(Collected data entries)
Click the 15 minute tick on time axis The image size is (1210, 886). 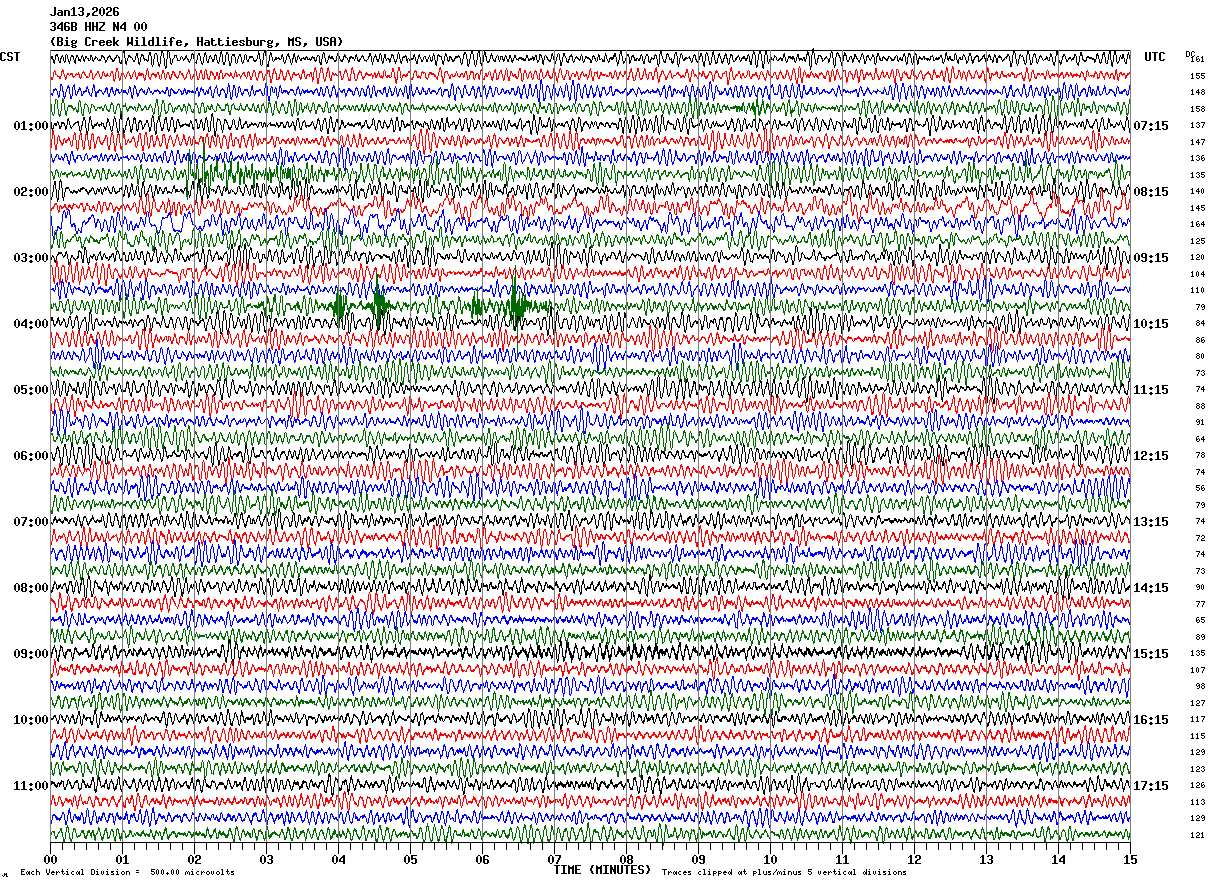click(1130, 859)
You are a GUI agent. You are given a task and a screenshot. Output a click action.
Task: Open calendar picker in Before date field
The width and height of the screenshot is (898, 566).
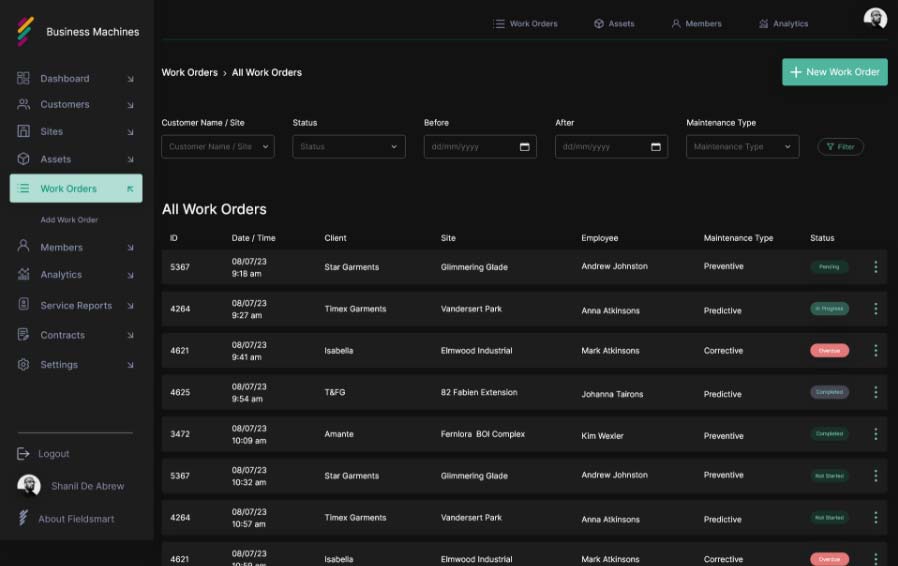(524, 147)
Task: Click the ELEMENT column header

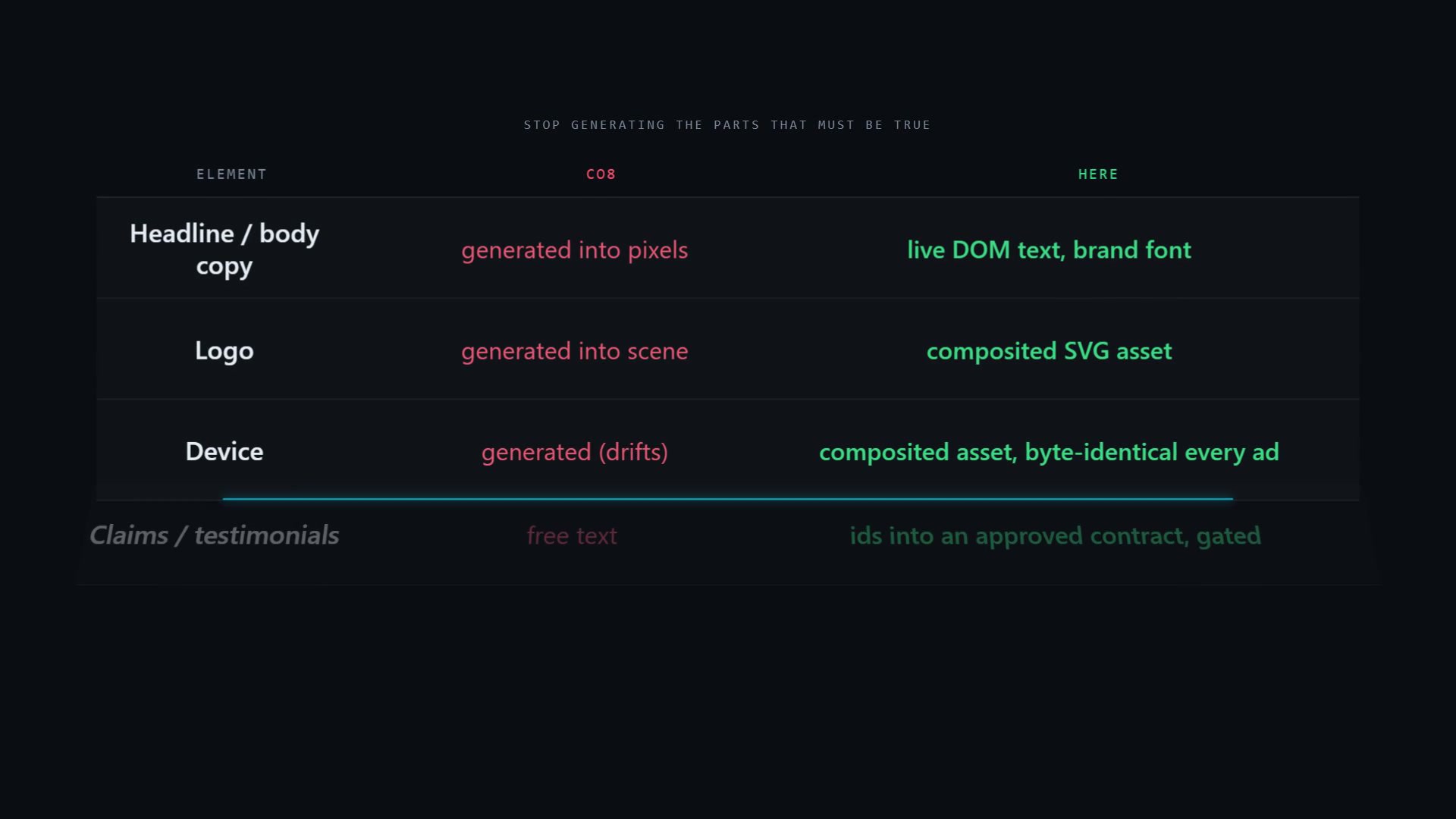Action: tap(231, 174)
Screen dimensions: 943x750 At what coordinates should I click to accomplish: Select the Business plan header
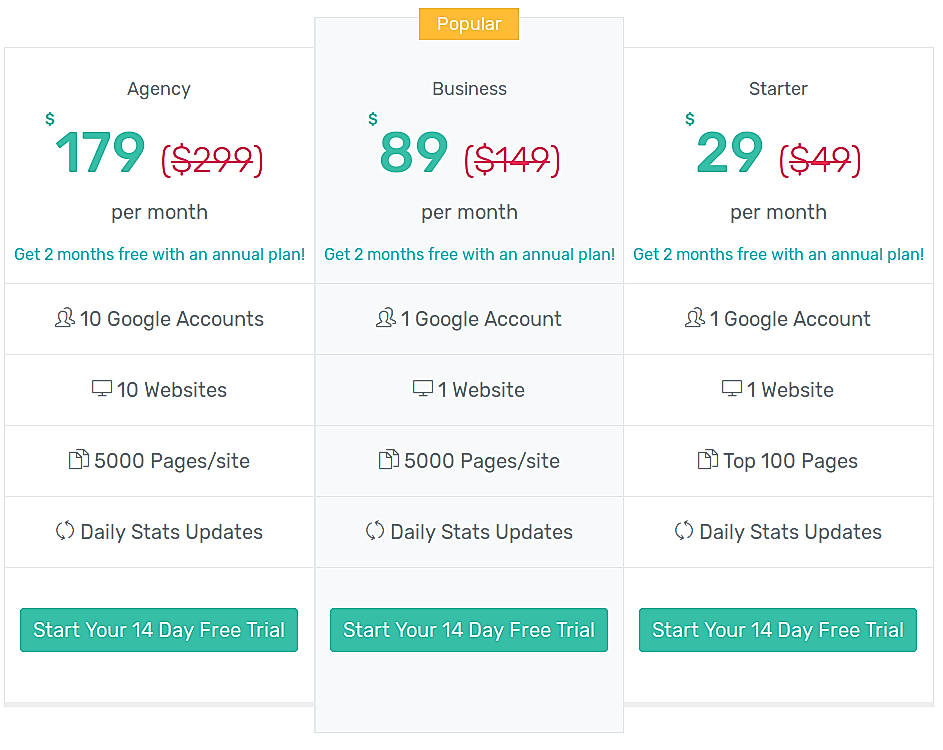pos(469,89)
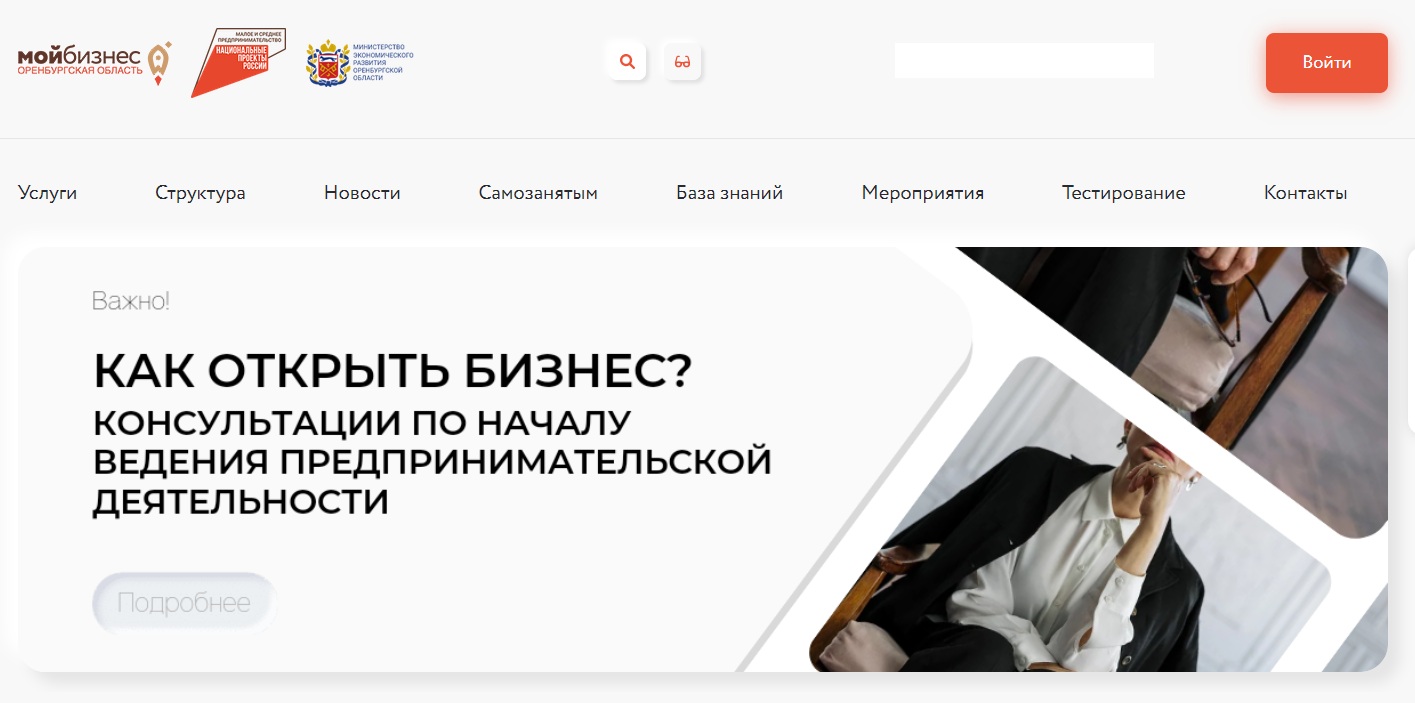Click the magnifier search icon
Viewport: 1415px width, 703px height.
[x=627, y=62]
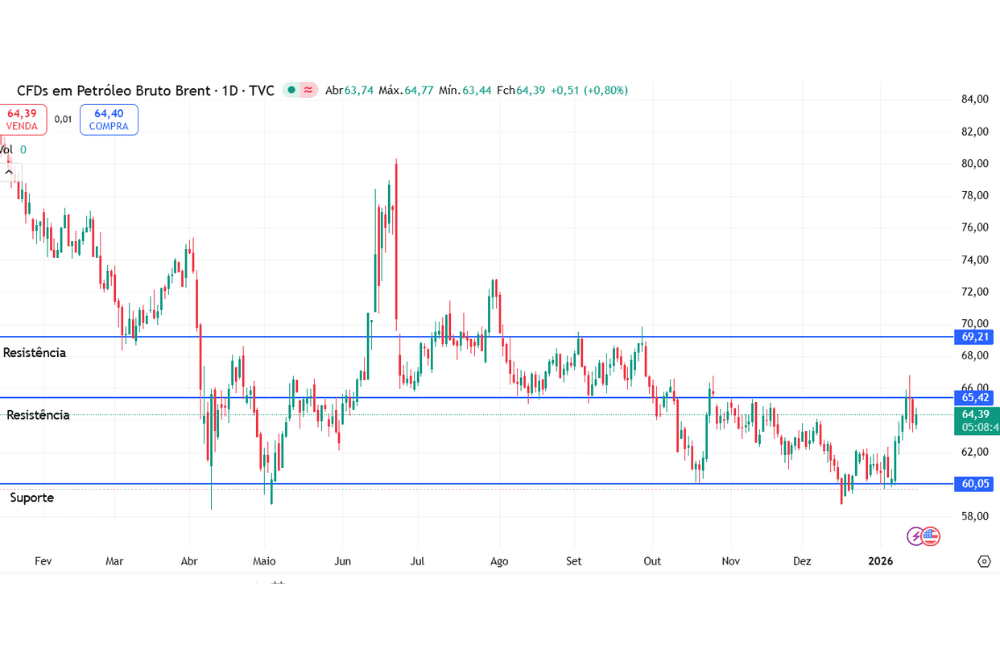Viewport: 1000px width, 666px height.
Task: Open chart settings hexagon gear icon
Action: tap(983, 561)
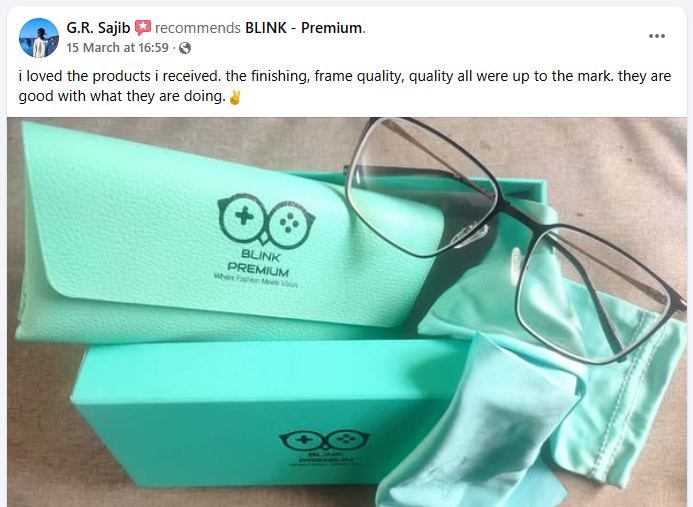This screenshot has height=507, width=693.
Task: Click the "Where Fashion Meets Vision" tagline on the case
Action: tap(255, 281)
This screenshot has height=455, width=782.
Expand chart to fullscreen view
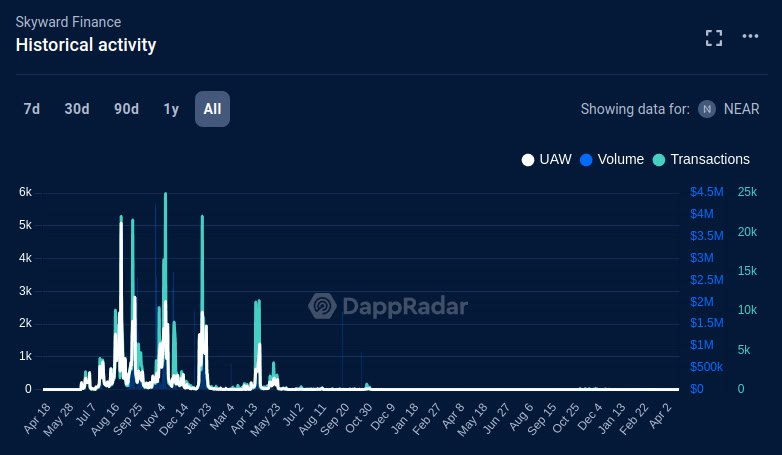tap(713, 38)
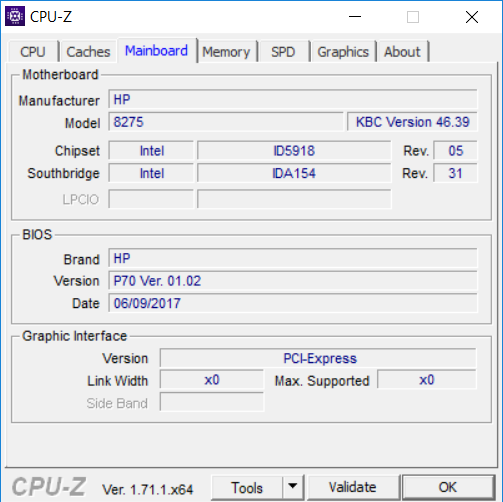Open the About tab
The width and height of the screenshot is (503, 502).
(x=402, y=52)
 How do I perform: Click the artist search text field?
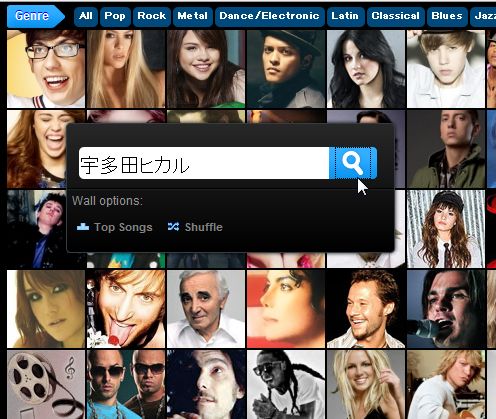point(204,163)
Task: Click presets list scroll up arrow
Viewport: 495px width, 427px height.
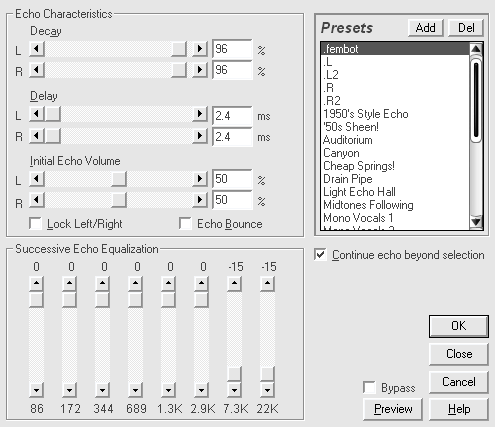Action: [x=476, y=49]
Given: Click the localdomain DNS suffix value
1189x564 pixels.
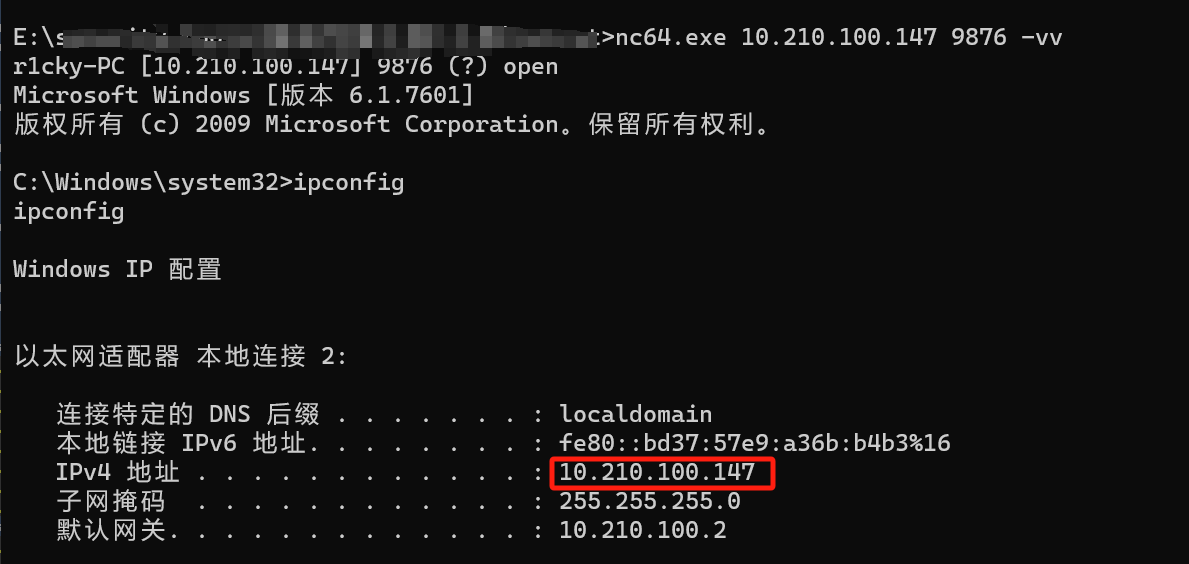Looking at the screenshot, I should click(x=636, y=415).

WHAT THIS TASK INVOLVES: The copy should begin at the line containing "Screen dimensions: 943x750" and end at the last line of the data above; please restate those lines word for word without the pictures.

ANSWER BOX:
Screen dimensions: 943x750 At what coordinates should I click to accomplish: Select the Business plan header
pos(469,89)
Click the magnifier search icon
Viewport: 1415px width, 703px height.
[x=627, y=62]
Viewport: 1000px width, 666px height.
Task: Open chart settings hexagon gear icon
Action: tap(983, 561)
This screenshot has height=507, width=693.
Task: Click the "Where Fashion Meets Vision" tagline on the case
Action: tap(255, 281)
This screenshot has height=455, width=782.
Expand chart to fullscreen view
tap(713, 38)
Open the About tab
The width and height of the screenshot is (503, 502).
(x=402, y=52)
 How do I perform: Click the artist search text field?
point(204,163)
Task: Click presets list scroll up arrow
Viewport: 495px width, 427px height.
Action: [x=476, y=49]
Given: Click the localdomain DNS suffix value
1189x564 pixels.
Looking at the screenshot, I should click(x=636, y=415).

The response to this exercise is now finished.